▶ What to work on
Retype, exactly as written, every line from the one containing "The height and" through the last line of the records below, both included; skip the pictures.

▶ Input data

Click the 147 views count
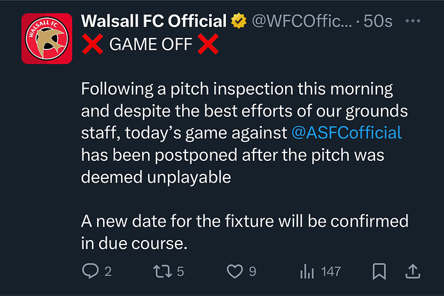click(331, 272)
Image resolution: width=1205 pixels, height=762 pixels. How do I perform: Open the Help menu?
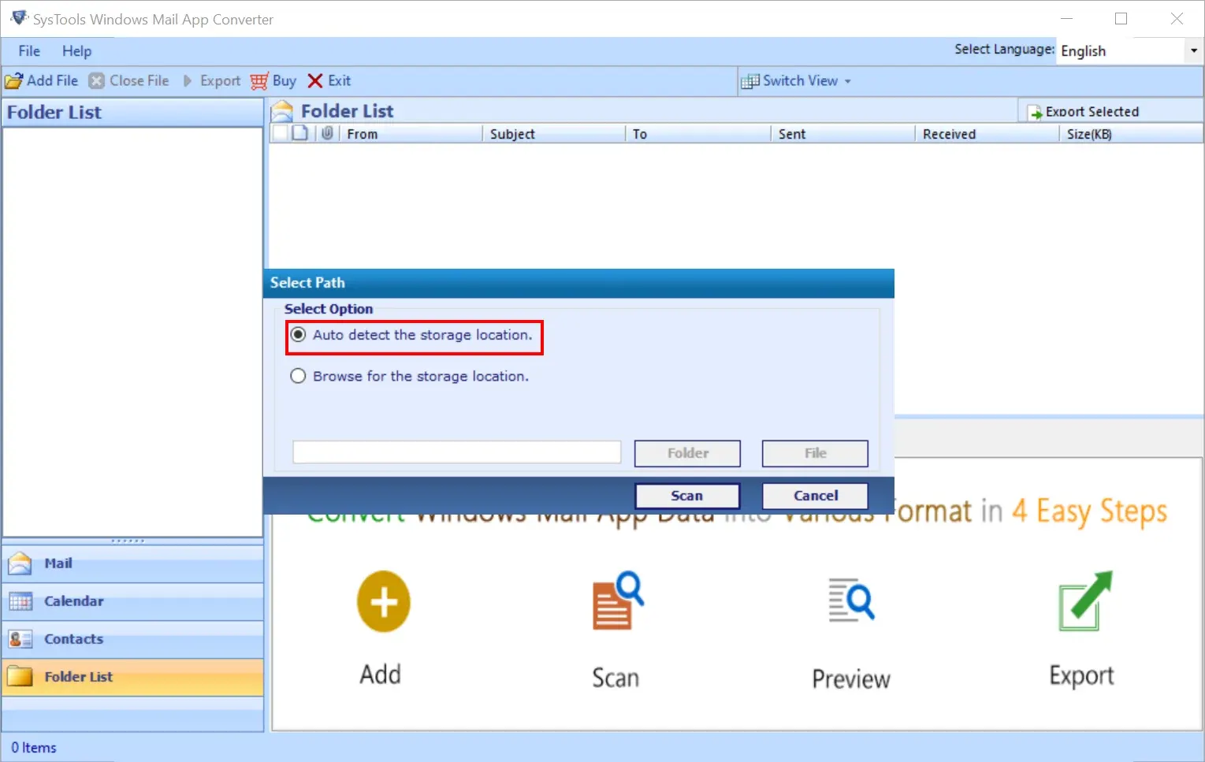pos(76,50)
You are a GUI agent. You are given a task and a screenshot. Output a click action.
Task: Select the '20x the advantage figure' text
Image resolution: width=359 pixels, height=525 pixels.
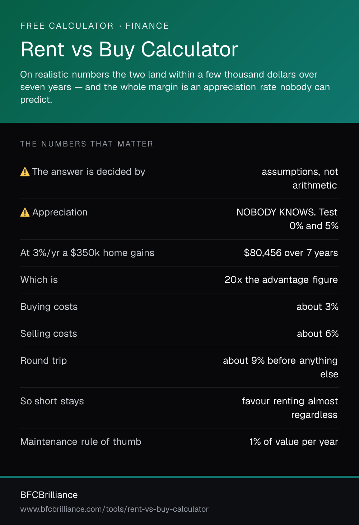point(281,280)
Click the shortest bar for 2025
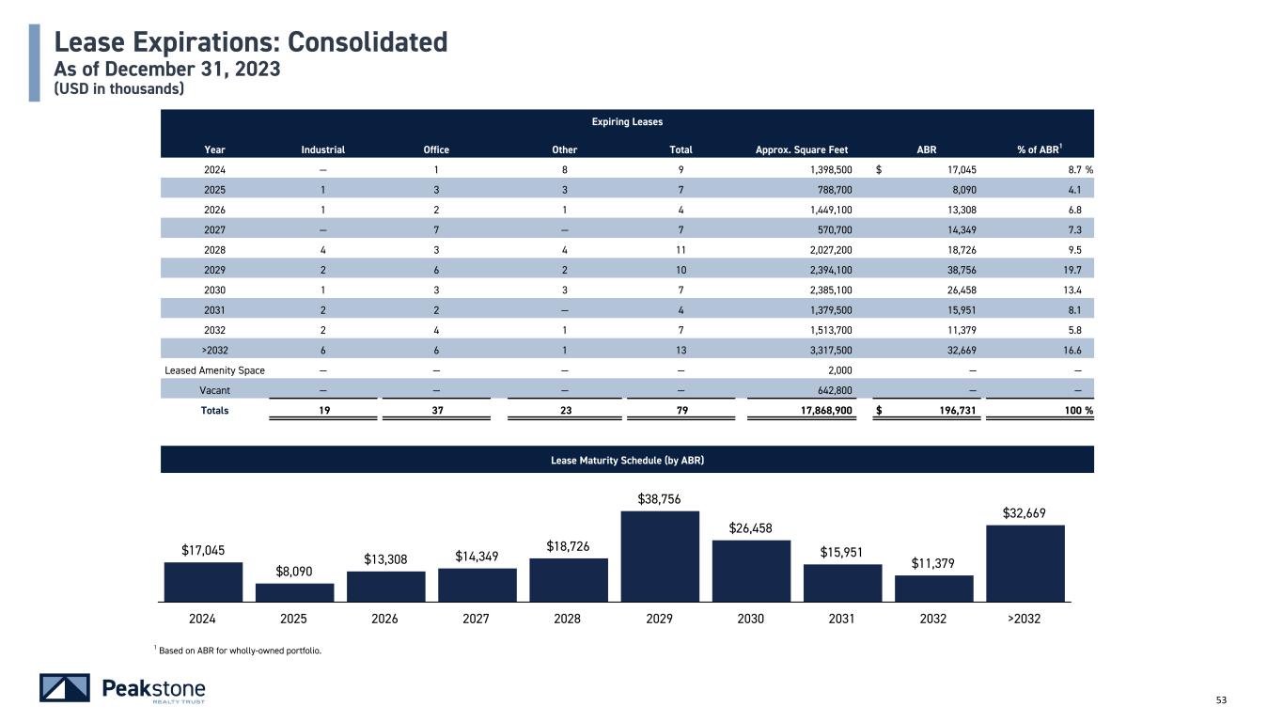Viewport: 1283px width, 722px height. [x=294, y=591]
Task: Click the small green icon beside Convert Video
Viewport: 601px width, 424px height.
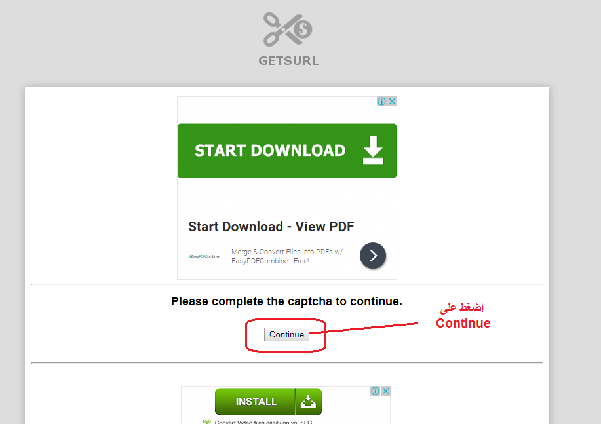Action: (207, 421)
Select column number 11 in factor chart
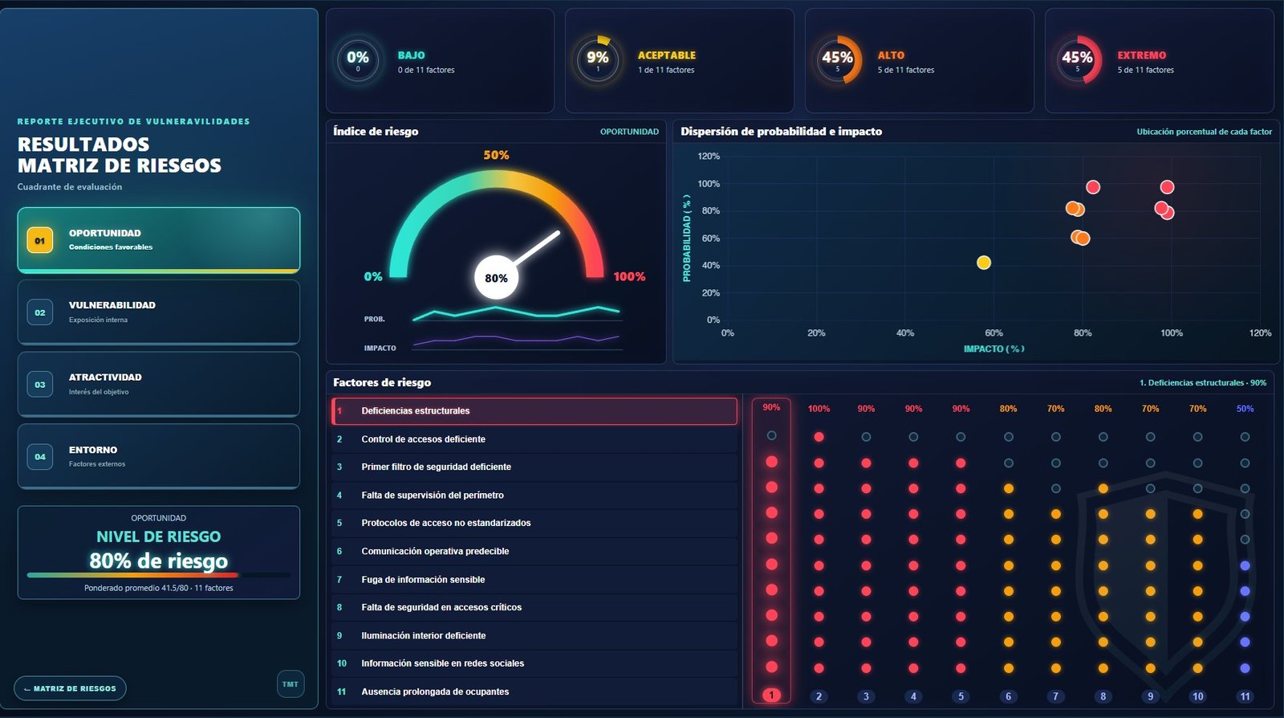The image size is (1284, 718). pyautogui.click(x=1245, y=696)
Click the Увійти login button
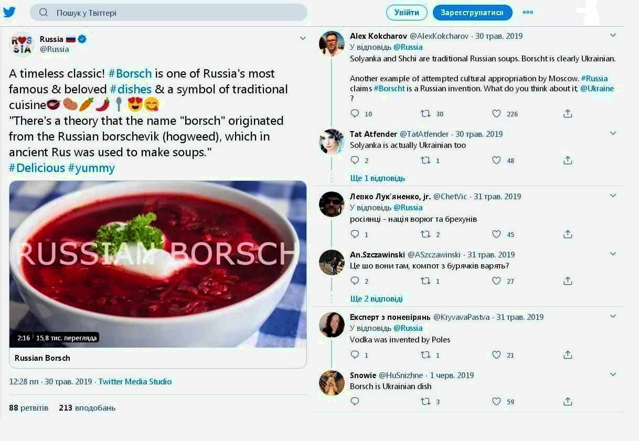 click(407, 13)

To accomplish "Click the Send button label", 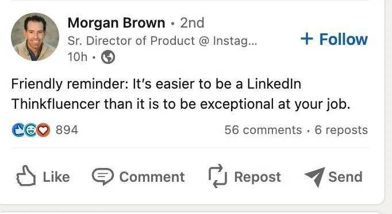I will click(x=345, y=177).
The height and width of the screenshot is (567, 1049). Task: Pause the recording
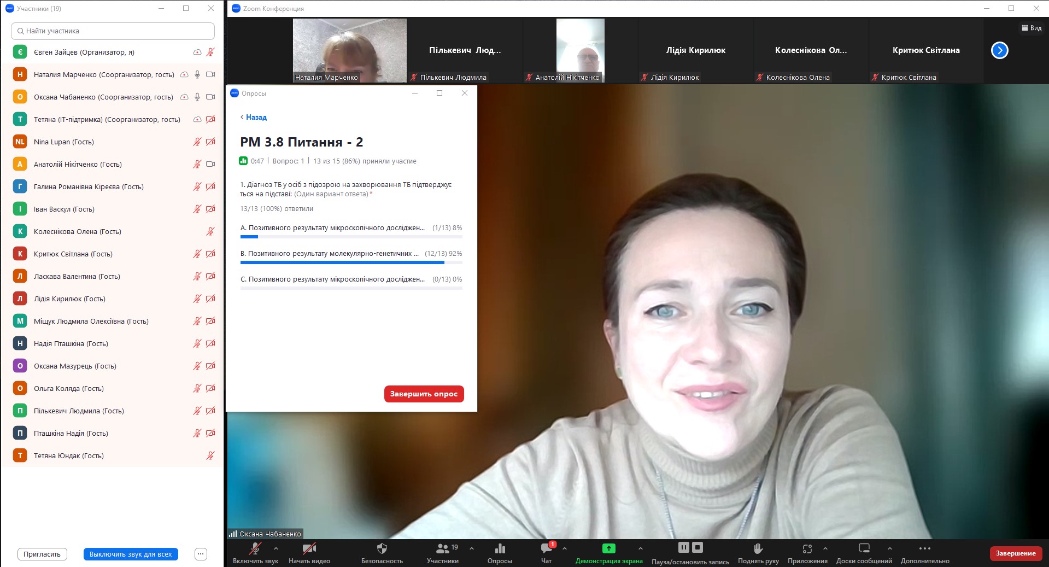point(683,547)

▶ Answer to this task
The height and width of the screenshot is (567, 1049). Task: Pause the recording
point(683,547)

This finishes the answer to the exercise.